— Begin Data supplied —
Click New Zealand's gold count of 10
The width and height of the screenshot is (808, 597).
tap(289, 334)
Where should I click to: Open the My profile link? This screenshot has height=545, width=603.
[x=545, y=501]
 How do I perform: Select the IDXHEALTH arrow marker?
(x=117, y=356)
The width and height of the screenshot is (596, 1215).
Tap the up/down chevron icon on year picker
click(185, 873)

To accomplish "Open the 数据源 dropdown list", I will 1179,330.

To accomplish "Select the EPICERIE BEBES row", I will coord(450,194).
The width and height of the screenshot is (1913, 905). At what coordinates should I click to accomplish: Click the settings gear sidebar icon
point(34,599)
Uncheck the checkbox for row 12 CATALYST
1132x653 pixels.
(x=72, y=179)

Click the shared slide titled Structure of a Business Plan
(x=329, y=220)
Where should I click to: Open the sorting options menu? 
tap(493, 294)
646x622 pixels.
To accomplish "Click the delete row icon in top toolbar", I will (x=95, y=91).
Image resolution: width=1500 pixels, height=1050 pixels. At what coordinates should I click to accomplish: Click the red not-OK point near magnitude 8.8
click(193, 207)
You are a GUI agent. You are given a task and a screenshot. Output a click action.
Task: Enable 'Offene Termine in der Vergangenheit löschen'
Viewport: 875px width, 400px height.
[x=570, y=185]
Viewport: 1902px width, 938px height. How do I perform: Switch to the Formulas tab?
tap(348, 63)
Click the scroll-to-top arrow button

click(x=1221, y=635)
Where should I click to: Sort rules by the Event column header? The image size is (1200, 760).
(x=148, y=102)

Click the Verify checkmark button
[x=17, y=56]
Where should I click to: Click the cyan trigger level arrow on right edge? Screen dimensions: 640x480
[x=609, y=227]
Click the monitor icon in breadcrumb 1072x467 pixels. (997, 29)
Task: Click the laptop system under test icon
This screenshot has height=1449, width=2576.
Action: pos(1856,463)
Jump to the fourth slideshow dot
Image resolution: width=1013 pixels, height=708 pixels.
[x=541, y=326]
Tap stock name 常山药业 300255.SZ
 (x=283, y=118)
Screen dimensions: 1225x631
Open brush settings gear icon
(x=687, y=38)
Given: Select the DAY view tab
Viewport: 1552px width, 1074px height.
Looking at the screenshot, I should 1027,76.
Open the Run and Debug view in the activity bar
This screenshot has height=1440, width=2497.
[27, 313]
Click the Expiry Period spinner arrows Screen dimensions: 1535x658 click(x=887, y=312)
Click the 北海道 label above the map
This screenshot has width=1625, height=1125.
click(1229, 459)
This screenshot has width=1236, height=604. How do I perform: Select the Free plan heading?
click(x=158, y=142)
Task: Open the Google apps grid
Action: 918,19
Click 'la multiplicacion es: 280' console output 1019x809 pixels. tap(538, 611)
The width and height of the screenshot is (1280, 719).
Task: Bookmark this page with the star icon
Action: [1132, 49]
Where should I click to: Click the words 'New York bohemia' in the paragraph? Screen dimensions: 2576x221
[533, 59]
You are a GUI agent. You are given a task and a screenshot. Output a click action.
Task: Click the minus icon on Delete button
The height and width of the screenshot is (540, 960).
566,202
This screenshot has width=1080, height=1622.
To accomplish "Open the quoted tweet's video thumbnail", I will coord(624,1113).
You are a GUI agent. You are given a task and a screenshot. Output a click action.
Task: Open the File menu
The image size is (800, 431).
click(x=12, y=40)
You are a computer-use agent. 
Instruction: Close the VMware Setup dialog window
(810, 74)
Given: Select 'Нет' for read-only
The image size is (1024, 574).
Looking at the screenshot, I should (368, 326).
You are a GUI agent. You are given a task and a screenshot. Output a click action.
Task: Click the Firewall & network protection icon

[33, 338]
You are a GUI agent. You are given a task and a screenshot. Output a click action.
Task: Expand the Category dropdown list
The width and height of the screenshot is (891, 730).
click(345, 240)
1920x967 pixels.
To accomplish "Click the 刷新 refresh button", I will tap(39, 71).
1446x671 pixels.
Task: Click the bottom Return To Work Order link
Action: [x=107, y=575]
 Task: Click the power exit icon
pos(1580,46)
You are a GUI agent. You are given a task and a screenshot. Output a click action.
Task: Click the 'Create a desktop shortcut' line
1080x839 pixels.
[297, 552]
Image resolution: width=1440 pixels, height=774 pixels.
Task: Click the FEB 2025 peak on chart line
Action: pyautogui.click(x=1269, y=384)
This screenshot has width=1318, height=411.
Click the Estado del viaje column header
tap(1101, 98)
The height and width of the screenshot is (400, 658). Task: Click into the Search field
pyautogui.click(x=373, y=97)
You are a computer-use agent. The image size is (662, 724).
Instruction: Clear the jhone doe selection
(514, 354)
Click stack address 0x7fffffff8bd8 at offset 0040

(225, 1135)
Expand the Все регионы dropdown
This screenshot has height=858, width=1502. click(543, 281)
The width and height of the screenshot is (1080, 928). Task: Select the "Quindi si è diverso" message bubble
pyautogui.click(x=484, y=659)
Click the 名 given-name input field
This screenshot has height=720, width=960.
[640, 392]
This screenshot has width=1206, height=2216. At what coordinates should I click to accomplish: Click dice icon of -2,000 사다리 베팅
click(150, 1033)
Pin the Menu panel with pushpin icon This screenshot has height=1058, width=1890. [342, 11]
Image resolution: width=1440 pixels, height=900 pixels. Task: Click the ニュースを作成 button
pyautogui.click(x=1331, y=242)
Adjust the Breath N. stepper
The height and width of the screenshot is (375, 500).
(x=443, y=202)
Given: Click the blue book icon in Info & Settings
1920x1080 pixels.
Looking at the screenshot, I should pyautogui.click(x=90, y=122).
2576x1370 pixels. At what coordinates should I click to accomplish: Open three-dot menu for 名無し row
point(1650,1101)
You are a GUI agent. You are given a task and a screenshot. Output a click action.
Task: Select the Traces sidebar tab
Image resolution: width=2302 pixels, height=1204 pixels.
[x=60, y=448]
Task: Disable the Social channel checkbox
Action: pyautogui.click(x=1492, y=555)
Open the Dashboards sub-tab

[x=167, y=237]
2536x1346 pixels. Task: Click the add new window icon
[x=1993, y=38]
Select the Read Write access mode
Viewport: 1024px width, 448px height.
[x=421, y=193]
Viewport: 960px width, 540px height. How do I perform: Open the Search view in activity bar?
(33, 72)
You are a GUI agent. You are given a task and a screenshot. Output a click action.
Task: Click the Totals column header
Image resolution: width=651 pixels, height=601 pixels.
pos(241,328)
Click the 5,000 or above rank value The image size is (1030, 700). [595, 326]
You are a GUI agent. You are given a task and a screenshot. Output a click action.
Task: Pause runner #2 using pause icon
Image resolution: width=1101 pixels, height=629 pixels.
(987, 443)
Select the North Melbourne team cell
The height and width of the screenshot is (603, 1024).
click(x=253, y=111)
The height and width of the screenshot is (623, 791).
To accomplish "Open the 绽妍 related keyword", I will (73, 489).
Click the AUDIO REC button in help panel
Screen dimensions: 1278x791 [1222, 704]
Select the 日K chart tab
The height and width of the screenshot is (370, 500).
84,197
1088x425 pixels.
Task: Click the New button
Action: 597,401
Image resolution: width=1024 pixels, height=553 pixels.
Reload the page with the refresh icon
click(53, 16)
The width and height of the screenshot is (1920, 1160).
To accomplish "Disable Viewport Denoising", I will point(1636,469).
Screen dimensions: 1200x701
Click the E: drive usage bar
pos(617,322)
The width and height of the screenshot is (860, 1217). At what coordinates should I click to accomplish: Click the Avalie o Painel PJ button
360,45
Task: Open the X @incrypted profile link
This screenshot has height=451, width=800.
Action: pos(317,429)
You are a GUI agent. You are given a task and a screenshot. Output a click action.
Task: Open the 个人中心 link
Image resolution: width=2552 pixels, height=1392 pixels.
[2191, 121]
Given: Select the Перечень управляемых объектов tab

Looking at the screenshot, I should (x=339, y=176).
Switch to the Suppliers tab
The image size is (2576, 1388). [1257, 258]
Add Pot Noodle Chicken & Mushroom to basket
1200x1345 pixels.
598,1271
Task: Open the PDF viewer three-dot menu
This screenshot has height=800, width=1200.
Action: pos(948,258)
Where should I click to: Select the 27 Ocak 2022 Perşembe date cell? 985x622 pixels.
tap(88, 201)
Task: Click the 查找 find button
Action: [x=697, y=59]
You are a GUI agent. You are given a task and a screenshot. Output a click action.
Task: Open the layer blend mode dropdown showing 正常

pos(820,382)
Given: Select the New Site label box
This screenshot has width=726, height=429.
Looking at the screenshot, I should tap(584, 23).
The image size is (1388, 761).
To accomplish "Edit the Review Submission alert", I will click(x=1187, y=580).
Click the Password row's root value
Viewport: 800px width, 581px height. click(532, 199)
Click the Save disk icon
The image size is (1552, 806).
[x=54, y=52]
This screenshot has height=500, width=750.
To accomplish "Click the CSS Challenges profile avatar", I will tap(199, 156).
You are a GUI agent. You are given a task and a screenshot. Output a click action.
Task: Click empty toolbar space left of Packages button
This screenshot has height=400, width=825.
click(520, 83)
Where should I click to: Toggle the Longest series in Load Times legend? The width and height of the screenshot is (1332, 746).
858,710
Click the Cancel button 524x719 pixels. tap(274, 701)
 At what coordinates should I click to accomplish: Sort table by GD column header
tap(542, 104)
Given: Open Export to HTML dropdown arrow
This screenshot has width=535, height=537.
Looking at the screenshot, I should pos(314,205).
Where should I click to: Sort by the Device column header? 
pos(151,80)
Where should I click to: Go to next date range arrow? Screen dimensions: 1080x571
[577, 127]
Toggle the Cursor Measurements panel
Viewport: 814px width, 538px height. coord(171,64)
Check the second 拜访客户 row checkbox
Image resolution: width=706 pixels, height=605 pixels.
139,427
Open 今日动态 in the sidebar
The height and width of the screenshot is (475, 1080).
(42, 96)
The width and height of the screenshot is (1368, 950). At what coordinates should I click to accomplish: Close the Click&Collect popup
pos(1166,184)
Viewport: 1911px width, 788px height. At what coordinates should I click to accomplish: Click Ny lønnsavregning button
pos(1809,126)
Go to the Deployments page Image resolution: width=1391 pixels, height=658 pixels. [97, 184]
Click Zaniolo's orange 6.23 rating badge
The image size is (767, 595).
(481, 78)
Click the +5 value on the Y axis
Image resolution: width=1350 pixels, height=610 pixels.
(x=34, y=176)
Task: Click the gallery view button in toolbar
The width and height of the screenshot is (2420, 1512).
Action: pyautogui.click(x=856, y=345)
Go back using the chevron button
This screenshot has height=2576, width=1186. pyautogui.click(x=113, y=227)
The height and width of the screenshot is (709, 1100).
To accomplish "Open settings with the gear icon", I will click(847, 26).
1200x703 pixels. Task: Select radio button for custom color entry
— End Data supplied —
What the exercise asks: How many lines of the records contain the word "activity"? Case counts, and the answer is only the number.

Written reply: 2